Concept art of DARPA’s future Liberty Lifter vehicle. (Image provided by DARPA.)

Updated 12/1/2022 at 1:27 pm ET with comment from DARPA.

WASHINGTON — One of the Pentagon’s key research and development agencies has tapped General Atomics ASI to work on its “Liberty Lifter” program, a relatively new initiative aimed at transforming the military’s airlift and sealift capabilities.

The contract from the Defense Advanced Research Projects Agency is worth $8 million, according to the Pentagon’s daily contract announcement for Nov. 25. The Pentagon statement did not elaborate on the type of work included in the contract, but said $6.2 million of the award would come from “fiscal 2022 research and development funds.”
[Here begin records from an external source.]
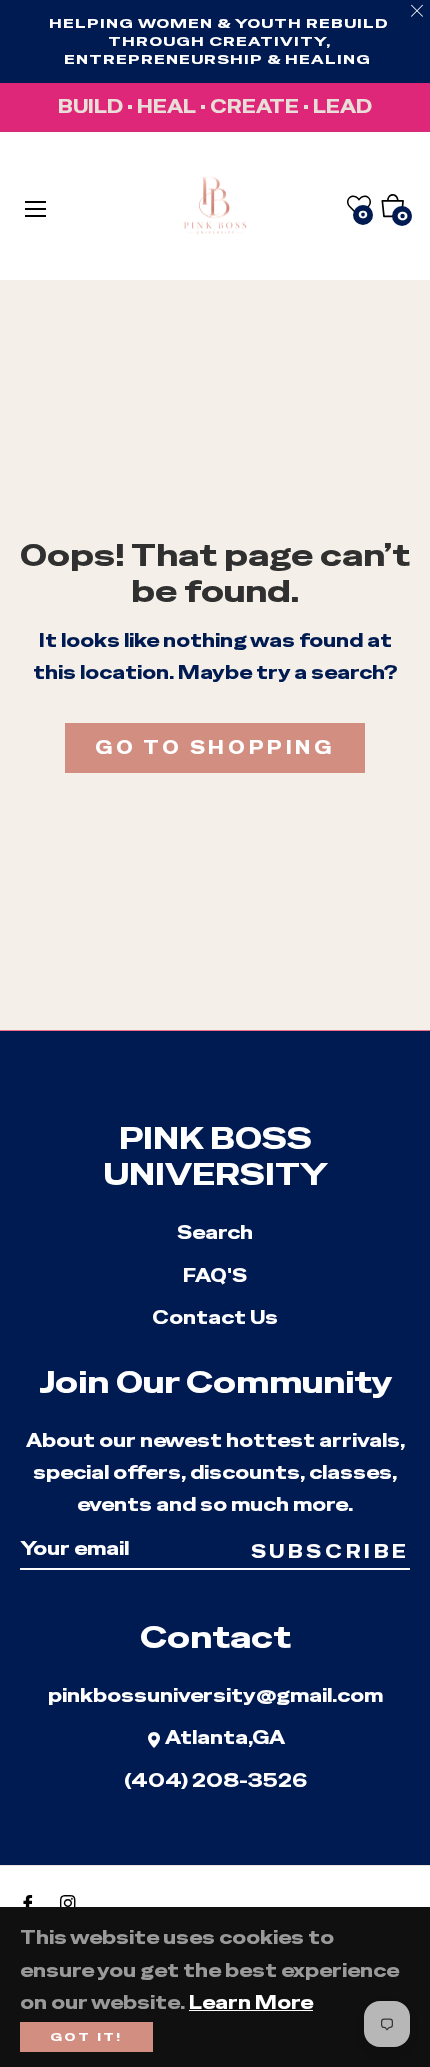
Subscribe (330, 1551)
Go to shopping (214, 747)
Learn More (251, 2002)
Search (215, 1232)
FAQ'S (215, 1275)
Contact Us (215, 1317)
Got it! (86, 2037)
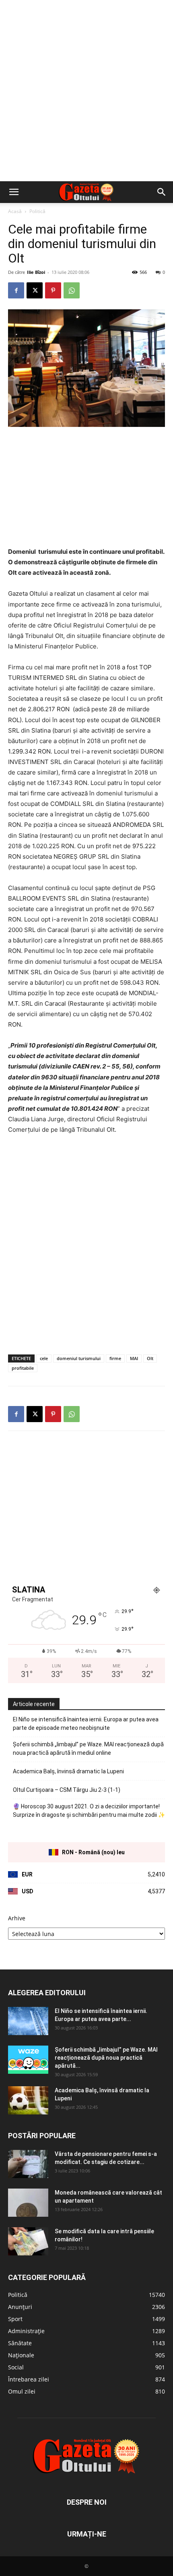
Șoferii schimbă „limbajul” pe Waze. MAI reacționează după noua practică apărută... (106, 2057)
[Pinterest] (53, 290)
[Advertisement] (86, 90)
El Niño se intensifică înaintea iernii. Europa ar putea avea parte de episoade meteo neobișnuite (86, 1723)
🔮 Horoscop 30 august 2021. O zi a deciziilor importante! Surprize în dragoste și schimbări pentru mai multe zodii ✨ (89, 1810)
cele (44, 1358)
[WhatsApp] (72, 290)
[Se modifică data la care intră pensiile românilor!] (28, 2241)
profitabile (23, 1368)
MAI (134, 1358)
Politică (37, 211)
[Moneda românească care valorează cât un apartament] (28, 2203)
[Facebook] (16, 290)
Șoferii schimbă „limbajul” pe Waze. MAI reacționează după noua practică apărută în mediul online (88, 1748)
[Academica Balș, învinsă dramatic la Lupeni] (28, 2100)
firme (115, 1358)
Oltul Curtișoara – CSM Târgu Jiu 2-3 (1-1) (66, 1790)
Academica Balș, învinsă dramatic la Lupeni (68, 1771)
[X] (35, 290)
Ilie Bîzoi (36, 272)
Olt (150, 1358)
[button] (14, 192)
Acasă (15, 211)
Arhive (16, 1918)
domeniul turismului (79, 1358)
On Thursday, a DARPA spokesman confirmed the contract is for conceptual design work related to the program. A General Atomics ASI spokesman declined to comment.
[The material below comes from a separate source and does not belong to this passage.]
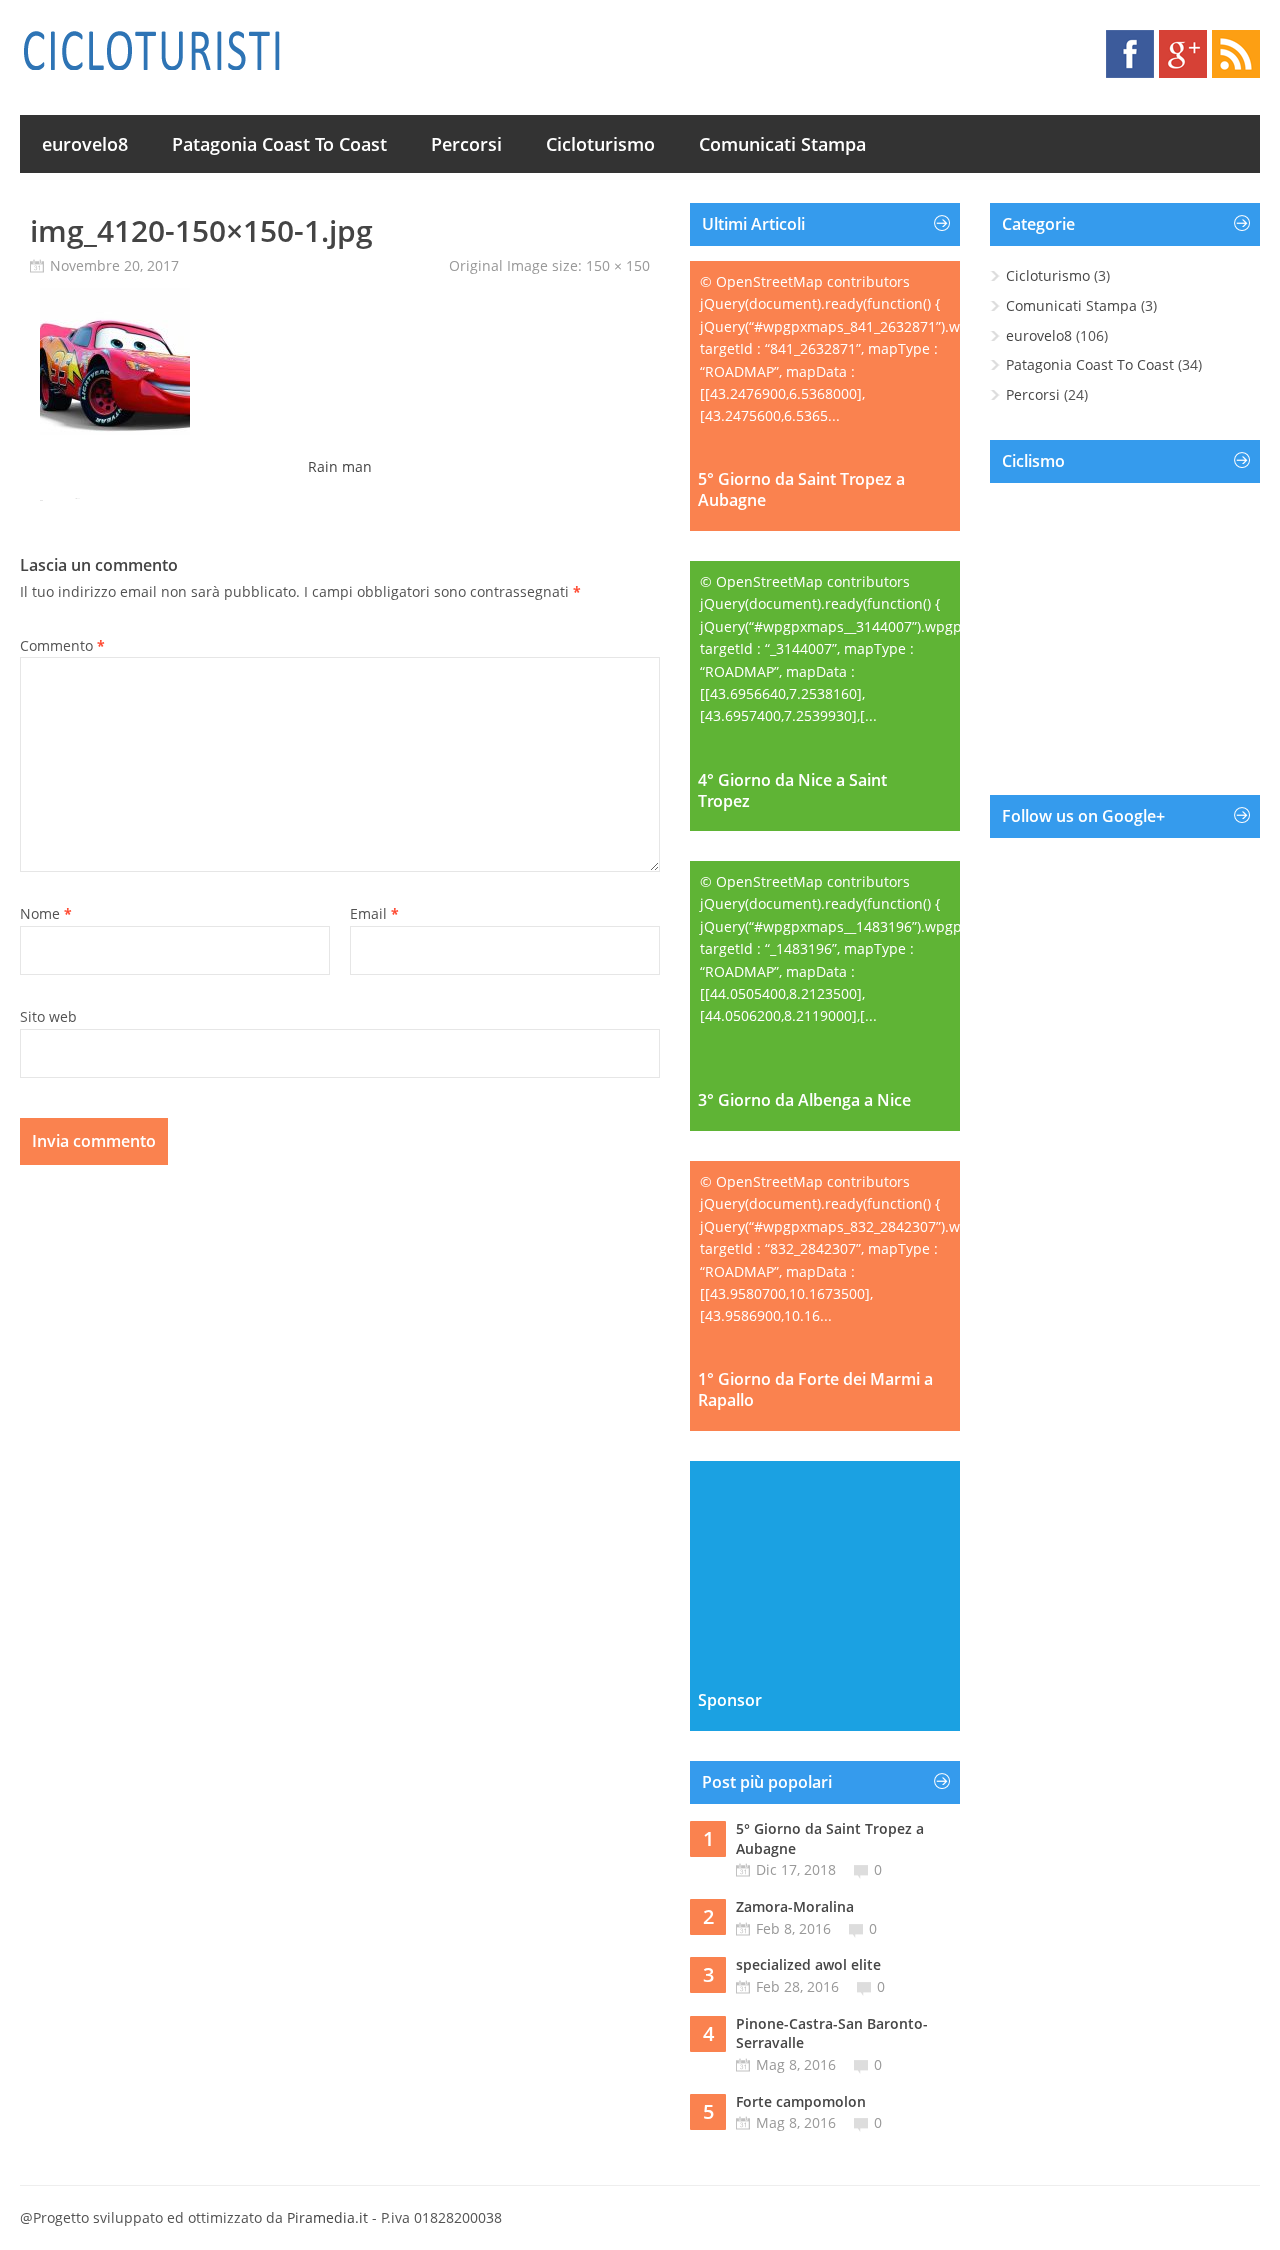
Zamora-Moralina (795, 1906)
The Liberty Lifter program, announced earlier this year, aims to design a “long-range, low-cost X-plane capable of seaborne strategic and tactical lift,” DARPA said at the time. It’s envisioned to be similar in size to a C-17 Globemaster, weighing between 500,000 and 600,000 pounds, and cost roughly $340 million per plane.

Alexander Walan, a DARPA official overseeing the program, told Breaking Defense in an interview in May that a concept known as the “wing-in-ground” effect is critical to its design.

“If you’ve ever been on an airliner or watched a 737 land, sometimes they come in close, and then they almost kind of like go to a hover,” he said. During those moments of low altitude updraft, the aircraft experiences less drag and can more easily maintain its remaining altitude — a phenomenon DARPA hopes to stretch for long distances. “For very long-range operations, a few percentage points [of increased lift and reduced drag] actually start really adding up” in terms of fuel efficiency.

For the Pentagon’s purposes, DARPA thinks this physics trick could result in an aircraft capable of operating more efficiently than traditional cargo planes while traveling overseas as well as being able to land in large bodies of water rather than established runways.

There are a variety of challenges in pulling off the Liberty Lifter concept, however. For example, rough waves could result in turbulence on the plane, which would eat into any fuel efficiencies being gained through the “wing-in-ground” effect.

Although the WIG concept has been known for some time, it has proven difficult to master. The Soviet Union made multiple attempts at such a craft, but largely came up short of designing a vehicle ready for mass production.

“The Soviets really showed how not to do this, like a lot of things, right?” Walan told Breaking Defense.

One of those mistakes was the fact the Soviets designed a plane only capable of flying using the “wing-in-ground” effect. Walan said DARPA would not make the same mistake and envisions Liberty Lifter as capable of flying at traditional altitudes when necessary.